Mit der Machtübernahme der Nationalsozialisten in Deutschland 1933 stieg die Zahl der Einwander*innen, die vor Antisemitismus flohen, stark an. Die Auseinandersetzungen zwischen arabischer und jüdischer Bevölkerung nahmen daraufhin zu. 1936 begann der »Arabische Aufstand in Palästina«. Er richtete sich gegen die Einwanderung im Sinne des Zionismus und die britische Kolonialmacht. Er dauerte bis 1939 an. Arbeiter*innen und Angestellte streikten und legten die Städte lahm. »Die Kommunist*innen haben den Generalstreik damals unterstützt« erklärt El-Khatib die Rolle der Linken in dem Aufstand. »Die PKP war zwar keine Massenpartei, aber hatte zumindest in den größeren Städten einen gewissen Einfluss, vor allem in Haifa und Nazareth aber auch in Gaza.« Die Forderungen des Aufstandes waren simpel: Einwanderungsstopp, kein weiteres palästinensisches Land an Siedler*innen und eine demokratische palästinensische Regierung – die Aktionen richteten sich auch klar gegen die britische Verwaltung.
Die Spaltung der PKP
Die britische Kolonialmacht wurde deshalb zum Ziel, weil sie eine Teilung Palästinas vorbereitete, die einen jüdischen Siedlungsstreifen an der Mittelmeerküste vorsah. 1939 nahmen die Brit*innen den Teilungsplan zurück und begrenzten die jüdische Einwanderung.
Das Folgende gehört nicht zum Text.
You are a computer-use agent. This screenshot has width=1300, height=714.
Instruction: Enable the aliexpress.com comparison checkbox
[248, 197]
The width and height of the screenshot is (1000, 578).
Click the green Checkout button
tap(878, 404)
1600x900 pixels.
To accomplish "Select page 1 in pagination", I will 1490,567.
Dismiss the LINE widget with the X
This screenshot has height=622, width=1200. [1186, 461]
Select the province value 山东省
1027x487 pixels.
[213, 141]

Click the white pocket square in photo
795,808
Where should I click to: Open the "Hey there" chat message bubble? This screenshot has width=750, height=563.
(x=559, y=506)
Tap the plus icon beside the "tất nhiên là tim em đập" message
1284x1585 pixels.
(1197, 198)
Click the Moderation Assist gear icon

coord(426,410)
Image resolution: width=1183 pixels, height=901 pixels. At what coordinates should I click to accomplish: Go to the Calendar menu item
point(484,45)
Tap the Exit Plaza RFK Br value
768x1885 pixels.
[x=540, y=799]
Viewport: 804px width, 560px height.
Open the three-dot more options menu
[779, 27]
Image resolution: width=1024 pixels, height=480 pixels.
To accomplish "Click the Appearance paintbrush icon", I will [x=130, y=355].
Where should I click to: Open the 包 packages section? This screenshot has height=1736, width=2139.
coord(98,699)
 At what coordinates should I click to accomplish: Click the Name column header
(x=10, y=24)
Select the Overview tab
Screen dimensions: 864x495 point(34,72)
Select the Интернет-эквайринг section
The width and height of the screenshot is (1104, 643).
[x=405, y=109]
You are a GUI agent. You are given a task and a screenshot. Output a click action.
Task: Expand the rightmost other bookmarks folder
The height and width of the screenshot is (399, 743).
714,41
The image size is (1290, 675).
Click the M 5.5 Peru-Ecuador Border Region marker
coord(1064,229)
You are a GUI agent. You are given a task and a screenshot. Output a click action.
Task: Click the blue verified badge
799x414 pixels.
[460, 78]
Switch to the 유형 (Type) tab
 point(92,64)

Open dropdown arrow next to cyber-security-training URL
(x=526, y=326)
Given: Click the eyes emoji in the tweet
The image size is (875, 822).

In der PKP sorgte das für heftige Flügelkämpfe, der Spagat, die arabischen Aufstände mit ihrer antizionistischen Stoßrichtung und gleichzeitig aus Europa fliehende Jüdinnen und Juden zu unterstützen, wurde zunehmend aufreibend. Viele Jüdinnen und Juden in der Partei waren gegen die restriktive Einwanderungspolitik. Deshalb bildete sie eine eigene Fraktion innerhalb der Partei. Obgleich dieser nicht alle jüdischen Parteimitglieder beitraten, zeigte sich, dass die Zusammenarbeit arabischer und jüdischer Kommunist*innen unter den spezifischen Bedingungen Palästinas zunehmend kompliziert wurde.
Der erste Gehversuch des gemeinsamen Kampfes war Geschichte.
Das Bündnis der Sowjetunion mit Großbritannien im Kampf gegen Nazideutschland mischte die Karten für die Linke in Palästina zwar neu, die PKP setzte ihre antizionistische und antibritische Propaganda zeitweilig aus. Doch da war es bereits zu spät. 1943 spaltete sich die PKP entlang der arabischen und jüdischen Fraktionen. Der erste Gehversuch des gemeinsamen Kampfes war Geschichte.
Zur selben Zeit organisierte der NS-Staat und seine Verbündeten in Europa den industriellen Massenmord an der jüdischen Bevölkerung. Die anschließende massenhafte Einwanderung durch Jüdinnen und Juden wird den Nahen Osten verändern und die palästinensische Linke vor ein neues Dilemma stellen.